Found along the western half of North America, the beardless wheatgrass prefers areas which receive 12 to 20 inches of precipitation annually. Used for wildlife and livestock grazing, as well as erosion control, beardless wheatgrass can get up to four feet tall and is quite drought tolerant. In the springtime the grazing of beardless wheatgrass is excellent for sheep, elk, deer, horses and cattle. Although the grass becomes coarser in the summer, the beardless wheatgrass can be grazed year round.
Prepare the area you will be planting in and remove as many weeds as you can to give the seeds room to germinate and grow without competition for water. Beardless wheatgrass grows best in medium to coarse grades soils, so heavy plowing isn't necessary.
Time your seed planting based on the growing season. For a medium to heavy soil, the best time to plant is very early spring. If your soil is more light to medium, then late fall is the optimum time for planting.
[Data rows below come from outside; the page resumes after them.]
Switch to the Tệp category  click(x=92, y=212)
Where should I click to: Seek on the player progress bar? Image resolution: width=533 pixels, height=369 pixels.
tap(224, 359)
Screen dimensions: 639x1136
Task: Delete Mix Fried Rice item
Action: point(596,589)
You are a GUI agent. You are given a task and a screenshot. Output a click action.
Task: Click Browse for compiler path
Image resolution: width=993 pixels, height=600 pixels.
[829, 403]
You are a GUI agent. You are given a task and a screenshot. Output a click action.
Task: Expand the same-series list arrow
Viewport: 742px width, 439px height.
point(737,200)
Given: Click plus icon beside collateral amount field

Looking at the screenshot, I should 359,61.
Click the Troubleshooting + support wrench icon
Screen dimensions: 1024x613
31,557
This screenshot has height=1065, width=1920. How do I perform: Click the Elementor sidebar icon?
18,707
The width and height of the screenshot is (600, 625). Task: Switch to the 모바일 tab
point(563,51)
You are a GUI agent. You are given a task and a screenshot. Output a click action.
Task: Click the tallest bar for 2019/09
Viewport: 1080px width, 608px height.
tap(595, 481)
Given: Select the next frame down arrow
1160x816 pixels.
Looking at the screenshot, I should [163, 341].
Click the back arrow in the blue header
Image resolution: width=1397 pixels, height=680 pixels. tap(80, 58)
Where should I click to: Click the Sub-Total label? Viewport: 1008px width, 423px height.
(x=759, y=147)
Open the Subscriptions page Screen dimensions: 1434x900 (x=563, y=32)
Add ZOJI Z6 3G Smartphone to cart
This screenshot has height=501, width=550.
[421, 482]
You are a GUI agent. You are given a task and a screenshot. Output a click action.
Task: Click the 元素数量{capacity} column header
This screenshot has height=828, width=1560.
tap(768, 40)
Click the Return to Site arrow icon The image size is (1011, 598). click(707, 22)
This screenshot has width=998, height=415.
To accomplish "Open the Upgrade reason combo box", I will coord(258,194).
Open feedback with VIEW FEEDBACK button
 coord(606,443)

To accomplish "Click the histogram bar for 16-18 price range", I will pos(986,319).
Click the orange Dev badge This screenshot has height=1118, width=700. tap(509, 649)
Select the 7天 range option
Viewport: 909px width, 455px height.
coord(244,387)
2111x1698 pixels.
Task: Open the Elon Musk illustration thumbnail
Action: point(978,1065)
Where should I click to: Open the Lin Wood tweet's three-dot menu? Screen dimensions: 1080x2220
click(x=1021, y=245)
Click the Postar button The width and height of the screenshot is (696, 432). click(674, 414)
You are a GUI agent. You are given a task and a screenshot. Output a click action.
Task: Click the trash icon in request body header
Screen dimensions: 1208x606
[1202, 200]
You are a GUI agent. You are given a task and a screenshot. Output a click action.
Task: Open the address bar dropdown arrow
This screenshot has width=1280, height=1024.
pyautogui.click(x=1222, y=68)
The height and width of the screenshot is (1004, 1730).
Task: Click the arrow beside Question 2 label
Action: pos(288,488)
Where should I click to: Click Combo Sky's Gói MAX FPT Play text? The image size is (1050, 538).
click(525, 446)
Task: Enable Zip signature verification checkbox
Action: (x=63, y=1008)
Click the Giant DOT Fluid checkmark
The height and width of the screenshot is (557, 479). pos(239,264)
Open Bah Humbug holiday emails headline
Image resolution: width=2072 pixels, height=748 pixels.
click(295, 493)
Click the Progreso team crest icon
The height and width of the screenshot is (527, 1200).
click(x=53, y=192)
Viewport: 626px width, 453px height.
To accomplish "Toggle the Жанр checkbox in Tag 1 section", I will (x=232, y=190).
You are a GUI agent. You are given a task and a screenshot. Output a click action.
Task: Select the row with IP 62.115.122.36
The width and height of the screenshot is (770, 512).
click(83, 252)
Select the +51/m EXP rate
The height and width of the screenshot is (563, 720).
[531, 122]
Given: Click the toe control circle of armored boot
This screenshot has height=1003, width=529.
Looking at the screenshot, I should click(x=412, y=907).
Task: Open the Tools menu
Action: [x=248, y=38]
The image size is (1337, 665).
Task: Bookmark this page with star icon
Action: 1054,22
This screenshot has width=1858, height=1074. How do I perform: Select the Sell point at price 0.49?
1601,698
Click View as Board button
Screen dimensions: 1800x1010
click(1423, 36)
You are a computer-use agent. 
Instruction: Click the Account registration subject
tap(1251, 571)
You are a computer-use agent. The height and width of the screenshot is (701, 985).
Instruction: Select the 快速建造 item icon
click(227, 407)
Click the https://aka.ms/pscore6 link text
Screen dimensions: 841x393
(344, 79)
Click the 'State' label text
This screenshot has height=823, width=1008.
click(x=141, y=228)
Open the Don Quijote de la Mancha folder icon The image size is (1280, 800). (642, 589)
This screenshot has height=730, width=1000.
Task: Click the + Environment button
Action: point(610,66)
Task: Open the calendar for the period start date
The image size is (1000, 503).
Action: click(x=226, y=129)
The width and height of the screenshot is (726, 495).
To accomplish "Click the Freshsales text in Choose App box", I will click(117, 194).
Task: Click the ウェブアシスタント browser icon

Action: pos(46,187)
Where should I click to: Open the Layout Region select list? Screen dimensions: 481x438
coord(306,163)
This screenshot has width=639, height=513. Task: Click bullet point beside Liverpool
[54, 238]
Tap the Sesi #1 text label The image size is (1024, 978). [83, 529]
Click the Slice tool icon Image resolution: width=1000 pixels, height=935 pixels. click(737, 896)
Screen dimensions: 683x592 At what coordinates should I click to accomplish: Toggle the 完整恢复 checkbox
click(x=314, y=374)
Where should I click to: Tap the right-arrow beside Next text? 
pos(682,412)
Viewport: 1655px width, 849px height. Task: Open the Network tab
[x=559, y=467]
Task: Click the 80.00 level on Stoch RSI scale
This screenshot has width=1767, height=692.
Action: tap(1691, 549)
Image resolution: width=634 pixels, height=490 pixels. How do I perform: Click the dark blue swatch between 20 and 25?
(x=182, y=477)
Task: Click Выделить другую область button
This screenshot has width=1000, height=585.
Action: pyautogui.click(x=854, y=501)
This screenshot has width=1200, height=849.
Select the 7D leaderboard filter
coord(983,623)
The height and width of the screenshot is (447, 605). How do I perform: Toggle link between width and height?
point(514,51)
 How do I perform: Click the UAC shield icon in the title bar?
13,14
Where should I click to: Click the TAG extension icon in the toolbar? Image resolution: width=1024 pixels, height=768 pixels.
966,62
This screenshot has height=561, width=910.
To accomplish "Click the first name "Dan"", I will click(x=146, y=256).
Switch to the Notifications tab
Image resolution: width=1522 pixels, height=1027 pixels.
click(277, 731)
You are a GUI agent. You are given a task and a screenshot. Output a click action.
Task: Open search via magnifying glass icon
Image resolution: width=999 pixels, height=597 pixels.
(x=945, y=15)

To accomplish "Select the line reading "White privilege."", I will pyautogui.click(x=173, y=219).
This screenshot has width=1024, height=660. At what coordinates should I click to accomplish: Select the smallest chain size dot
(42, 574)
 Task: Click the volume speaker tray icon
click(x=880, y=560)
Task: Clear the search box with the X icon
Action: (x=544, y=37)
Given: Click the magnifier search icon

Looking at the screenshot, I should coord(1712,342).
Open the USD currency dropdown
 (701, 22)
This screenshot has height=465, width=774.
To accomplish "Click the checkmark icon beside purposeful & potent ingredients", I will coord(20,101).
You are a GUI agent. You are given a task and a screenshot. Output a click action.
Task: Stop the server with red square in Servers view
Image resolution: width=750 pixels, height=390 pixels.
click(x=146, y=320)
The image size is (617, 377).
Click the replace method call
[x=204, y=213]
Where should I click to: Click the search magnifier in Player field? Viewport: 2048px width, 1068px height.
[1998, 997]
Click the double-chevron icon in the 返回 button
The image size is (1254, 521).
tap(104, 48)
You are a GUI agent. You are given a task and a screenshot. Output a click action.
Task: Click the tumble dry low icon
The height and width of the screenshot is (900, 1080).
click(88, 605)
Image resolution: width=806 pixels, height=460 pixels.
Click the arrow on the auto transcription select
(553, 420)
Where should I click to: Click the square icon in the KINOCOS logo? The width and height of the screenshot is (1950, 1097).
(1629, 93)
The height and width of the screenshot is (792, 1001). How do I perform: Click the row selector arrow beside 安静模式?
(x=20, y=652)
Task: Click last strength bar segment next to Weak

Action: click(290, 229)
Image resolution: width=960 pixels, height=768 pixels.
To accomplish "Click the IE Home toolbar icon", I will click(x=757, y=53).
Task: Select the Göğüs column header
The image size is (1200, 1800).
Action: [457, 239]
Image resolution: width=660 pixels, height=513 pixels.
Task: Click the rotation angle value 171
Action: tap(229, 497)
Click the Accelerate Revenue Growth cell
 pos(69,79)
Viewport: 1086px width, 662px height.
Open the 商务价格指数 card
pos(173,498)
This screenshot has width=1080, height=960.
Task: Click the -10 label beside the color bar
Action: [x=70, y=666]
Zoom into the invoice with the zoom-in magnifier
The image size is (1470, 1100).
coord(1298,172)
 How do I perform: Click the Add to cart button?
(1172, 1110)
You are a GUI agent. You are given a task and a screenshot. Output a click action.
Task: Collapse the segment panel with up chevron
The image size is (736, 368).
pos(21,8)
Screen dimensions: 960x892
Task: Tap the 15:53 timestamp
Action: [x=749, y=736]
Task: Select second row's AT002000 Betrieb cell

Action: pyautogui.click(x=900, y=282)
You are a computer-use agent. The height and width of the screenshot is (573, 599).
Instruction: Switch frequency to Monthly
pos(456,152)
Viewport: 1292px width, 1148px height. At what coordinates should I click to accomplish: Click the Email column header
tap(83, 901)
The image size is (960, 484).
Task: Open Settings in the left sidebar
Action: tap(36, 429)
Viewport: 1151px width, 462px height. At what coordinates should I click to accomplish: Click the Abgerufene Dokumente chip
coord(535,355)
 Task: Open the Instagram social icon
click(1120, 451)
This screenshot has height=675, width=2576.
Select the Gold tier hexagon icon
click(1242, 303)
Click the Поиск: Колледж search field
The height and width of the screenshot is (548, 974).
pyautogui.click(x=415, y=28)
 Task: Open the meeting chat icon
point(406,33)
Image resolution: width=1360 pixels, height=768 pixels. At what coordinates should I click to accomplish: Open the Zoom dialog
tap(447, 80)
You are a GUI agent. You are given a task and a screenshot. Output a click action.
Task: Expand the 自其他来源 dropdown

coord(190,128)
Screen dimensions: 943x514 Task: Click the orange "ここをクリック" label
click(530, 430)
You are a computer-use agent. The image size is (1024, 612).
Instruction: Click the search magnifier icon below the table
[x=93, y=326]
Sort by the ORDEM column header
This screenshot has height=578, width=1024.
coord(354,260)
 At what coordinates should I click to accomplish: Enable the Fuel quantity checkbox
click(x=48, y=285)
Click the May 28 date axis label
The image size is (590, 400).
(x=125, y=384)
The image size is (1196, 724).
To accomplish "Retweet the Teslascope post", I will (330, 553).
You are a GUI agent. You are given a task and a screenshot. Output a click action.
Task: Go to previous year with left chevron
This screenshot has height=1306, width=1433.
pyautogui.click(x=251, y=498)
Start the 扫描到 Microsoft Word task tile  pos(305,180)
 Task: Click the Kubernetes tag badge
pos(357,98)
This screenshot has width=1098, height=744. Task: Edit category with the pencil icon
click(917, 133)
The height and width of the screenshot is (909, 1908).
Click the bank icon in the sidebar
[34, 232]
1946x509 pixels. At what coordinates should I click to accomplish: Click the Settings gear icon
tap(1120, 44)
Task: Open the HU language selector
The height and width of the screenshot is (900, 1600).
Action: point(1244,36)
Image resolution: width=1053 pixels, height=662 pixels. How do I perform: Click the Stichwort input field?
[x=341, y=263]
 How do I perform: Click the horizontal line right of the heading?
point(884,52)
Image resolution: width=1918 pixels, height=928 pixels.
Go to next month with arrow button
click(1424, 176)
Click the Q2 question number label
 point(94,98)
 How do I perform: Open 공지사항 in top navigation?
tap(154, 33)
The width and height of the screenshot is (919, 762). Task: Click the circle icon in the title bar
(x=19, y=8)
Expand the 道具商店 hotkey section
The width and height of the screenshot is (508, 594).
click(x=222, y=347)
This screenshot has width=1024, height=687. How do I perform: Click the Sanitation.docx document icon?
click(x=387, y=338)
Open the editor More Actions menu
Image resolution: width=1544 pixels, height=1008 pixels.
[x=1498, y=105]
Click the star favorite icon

Unless you have an irrigation system available to maintain moisture, late summer planting is not recommended.
Plant your seeds using a seed drill for accuracy. For fine soils, plant seeds ¼-inch deep, medium-textured soils at ½-inch deep, and coarse soils should be planted at ¾-inch deep or less.
Moisten the soil every day, but do not saturate it. If the ground becomes too wet, the soil may harden around the seeds as it dries. Continue to water the soil daily for the first month so the seeds can germinate and grow into seedlings.
Allow two to three years for the stands to establish before you let any animals graze the field. Once established, make sure the stands have headed out before the livestock starts to graze them.
Limit spring grazing by waiting until at least six inches of growth is seen and even then only once every three years at the most frequent. Other grazings should keep animals rotated around pastures to avoid heavy grazing continuously on the same field.